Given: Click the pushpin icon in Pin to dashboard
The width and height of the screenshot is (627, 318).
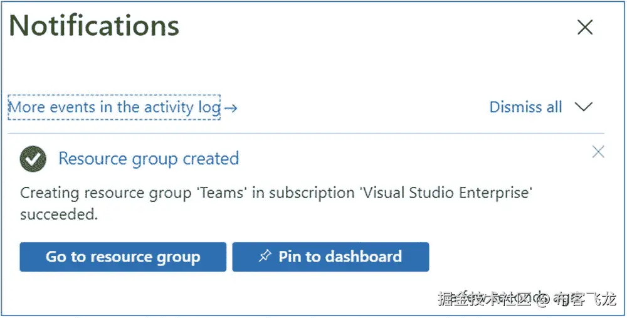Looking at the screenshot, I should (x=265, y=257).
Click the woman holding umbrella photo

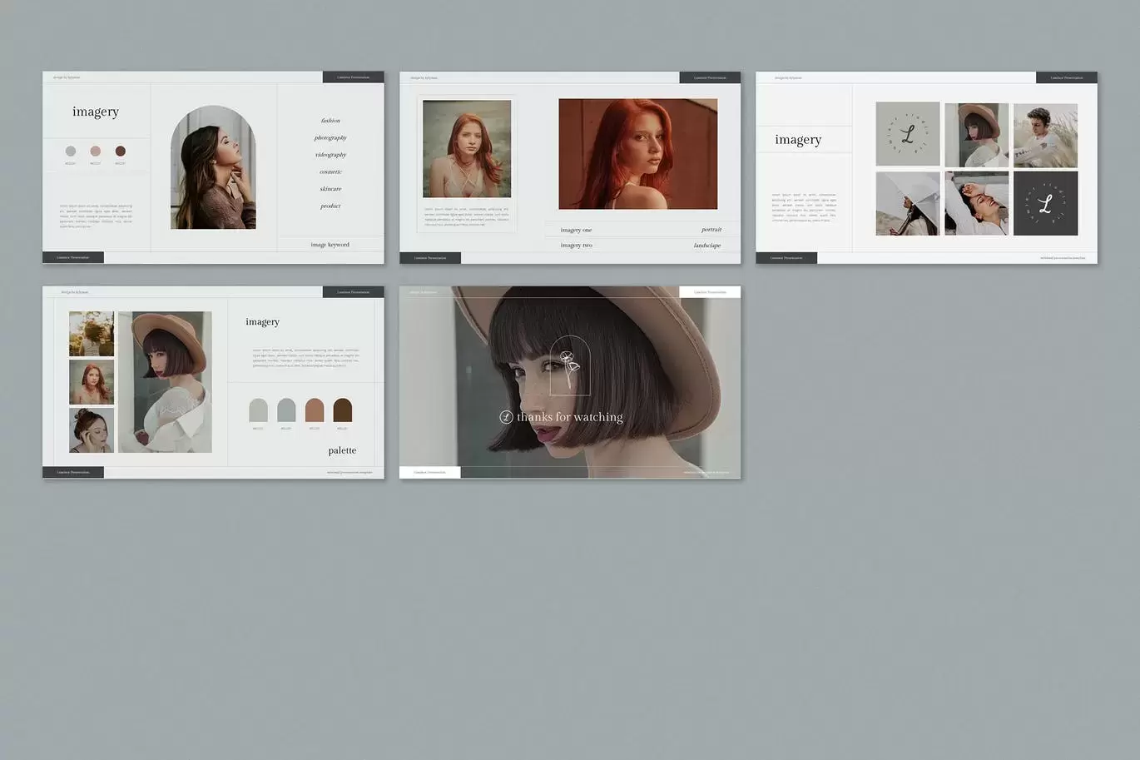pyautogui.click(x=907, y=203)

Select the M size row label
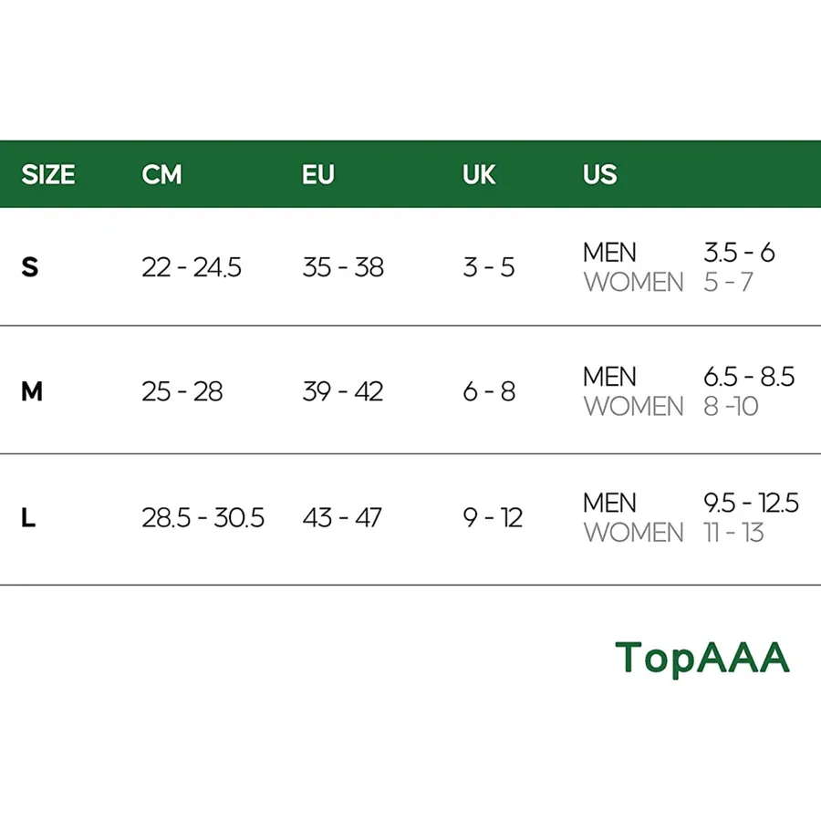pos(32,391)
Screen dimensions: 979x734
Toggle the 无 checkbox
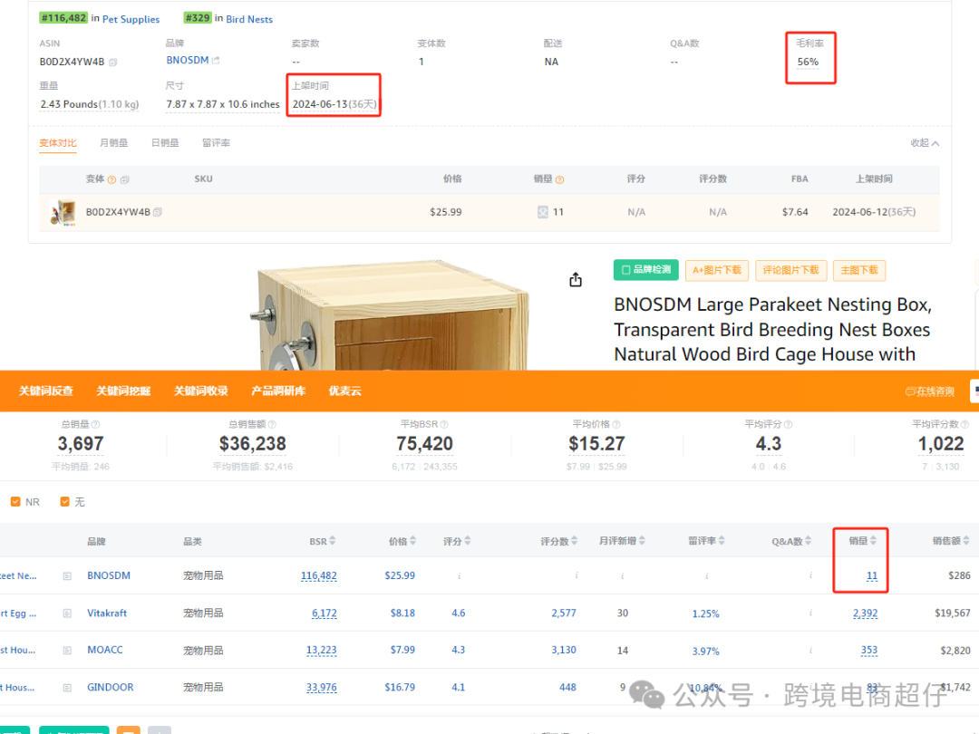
-- -- --
EXERCISE:
Copy everything in the records above except the pictures, exactly as written.

RESULT OF THE EXERCISE:
Given: Click the pushpin icon in Pin to dashboard
The width and height of the screenshot is (627, 318).
Looking at the screenshot, I should (x=265, y=257).
Click the woman holding umbrella photo

pyautogui.click(x=907, y=203)

Select the M size row label
pos(32,391)
Screen dimensions: 979x734
Toggle the 无 checkbox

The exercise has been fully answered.